The control and optimisation of large-scale environmental facilities is gaining more and more in importance as a consequence of continually increasing demands. New, lower limiting values on discharges within wastewater treatment and the falling payment for renewable forms of energy such as biogas, solar thermal energy and photovoltaics make efficient plant operation absolutely essential. The use of modern control and optimisation strategies offers a very good alternative compared to conversion and redevelopment measures, which are often expensive or traditional control processes.
Intelligent processes from the field of computational intelligence (CI) offer, above all, the possibility of integrating existing expert knowledge (fuzzy logic) and various plant states (state-recording machines) in a new control strategy. In addition, successful optimisation strategies from the natural world such as the behaviour of flocks of birds or shoals of fish or even evolutionary biology using the processes of genetic algorithms (GA) and particle swarm optimisation (PSO) are imitated. Agent systems represent another possibility, where independent control components are responsible for different parts of the system that communicate and deal with one another in order to achieve the best possible condition for the plant.

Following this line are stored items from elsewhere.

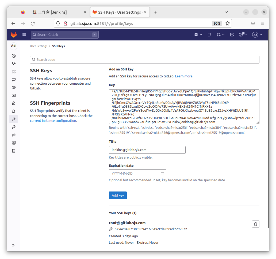Open the calendar picker for expiration date
Image resolution: width=276 pixels, height=259 pixels.
pos(162,173)
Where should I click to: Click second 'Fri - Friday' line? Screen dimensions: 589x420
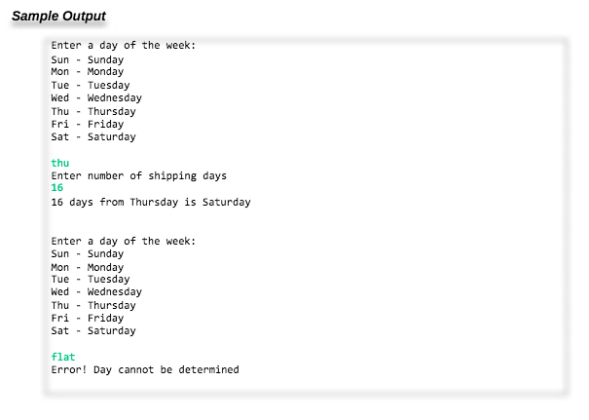(88, 319)
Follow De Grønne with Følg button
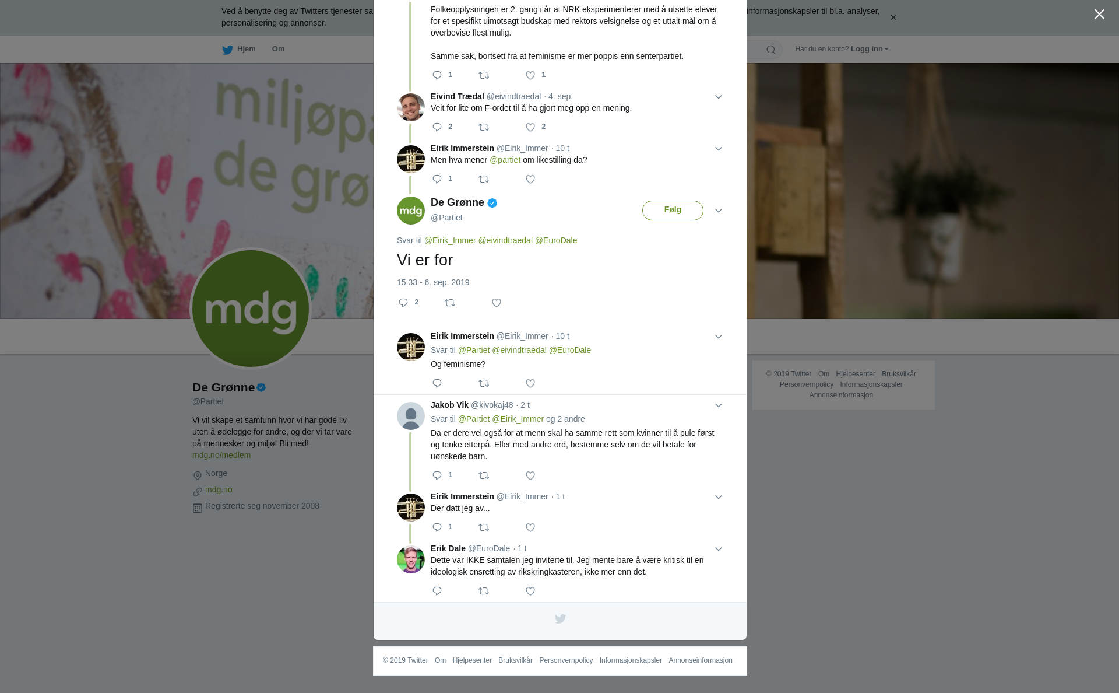 [673, 211]
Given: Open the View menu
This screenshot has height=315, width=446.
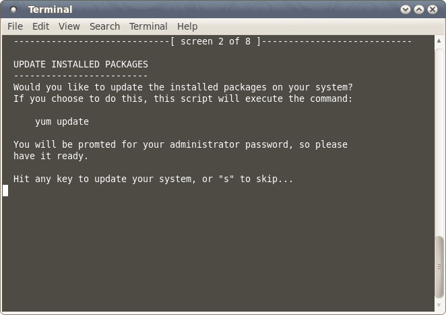Looking at the screenshot, I should point(69,26).
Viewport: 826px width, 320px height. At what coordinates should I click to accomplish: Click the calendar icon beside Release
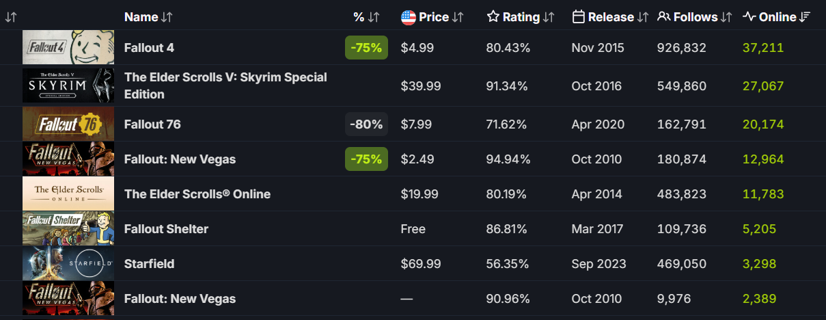pyautogui.click(x=578, y=17)
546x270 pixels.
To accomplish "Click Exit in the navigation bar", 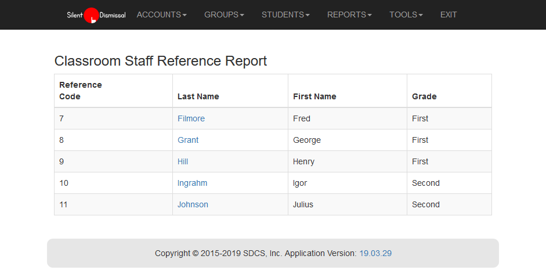I will [x=449, y=15].
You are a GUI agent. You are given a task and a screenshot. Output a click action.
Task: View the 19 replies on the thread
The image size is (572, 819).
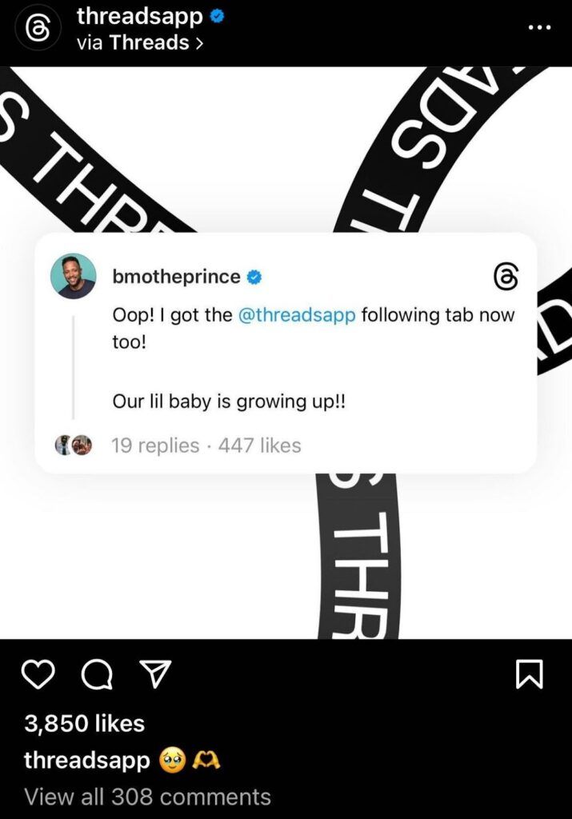155,445
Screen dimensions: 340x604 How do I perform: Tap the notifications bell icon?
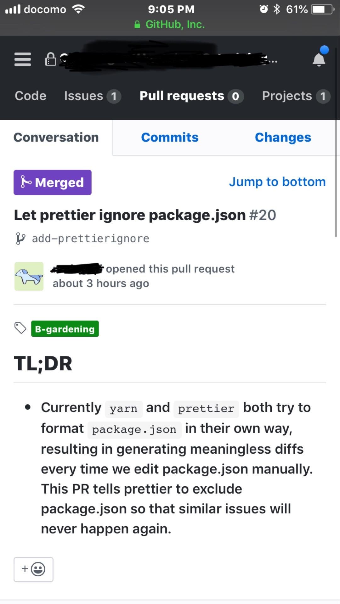click(319, 59)
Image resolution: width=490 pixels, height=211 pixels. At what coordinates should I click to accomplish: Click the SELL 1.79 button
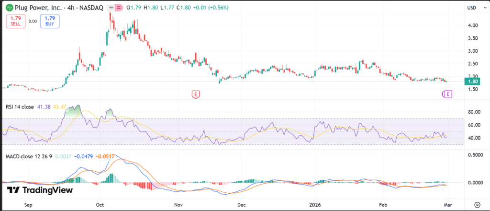(x=15, y=21)

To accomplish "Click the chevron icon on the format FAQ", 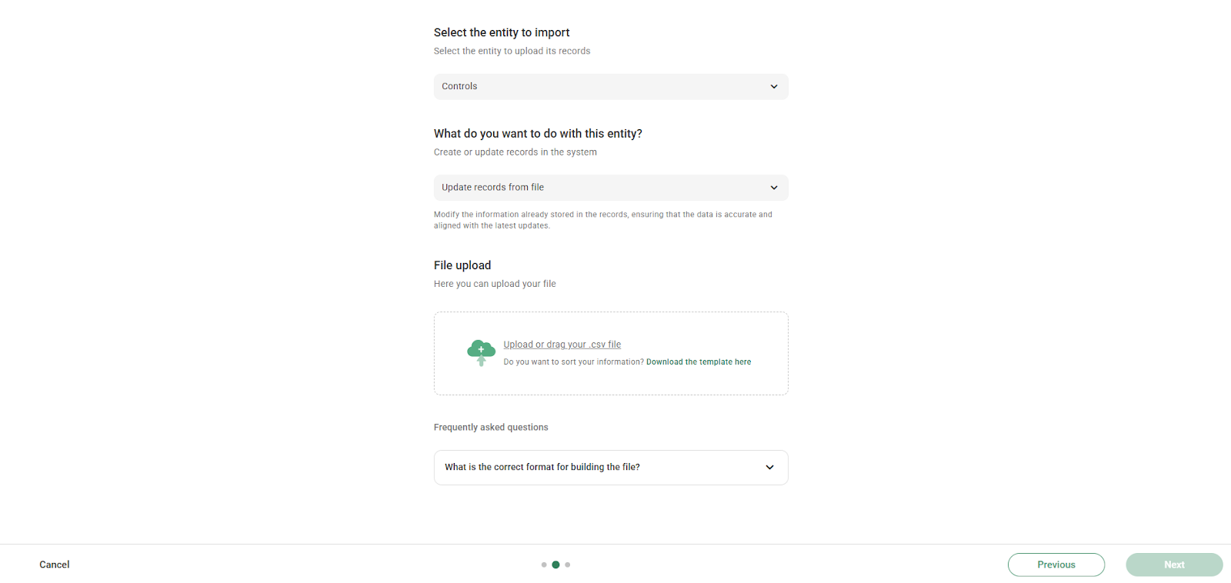I will point(769,468).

The use of these methods on complex, non-linear processes has proved extremely useful in practice, as good to very good solutions for the most widely varying plant conditions can be quickly found.
In this connection, the iPCOIN software developed by the GECO►C team itself has been successfully used for several years for the process optimisation of wastewater treatment plants and biogas plants (cf. process-optimising software). Currently, both wastewater treatment plants and sewerage systems as well as biogas plants are being operated using these control and optimisation processes, as a result of which a clear increase in efficiency is achieved with a considerable saving in costs.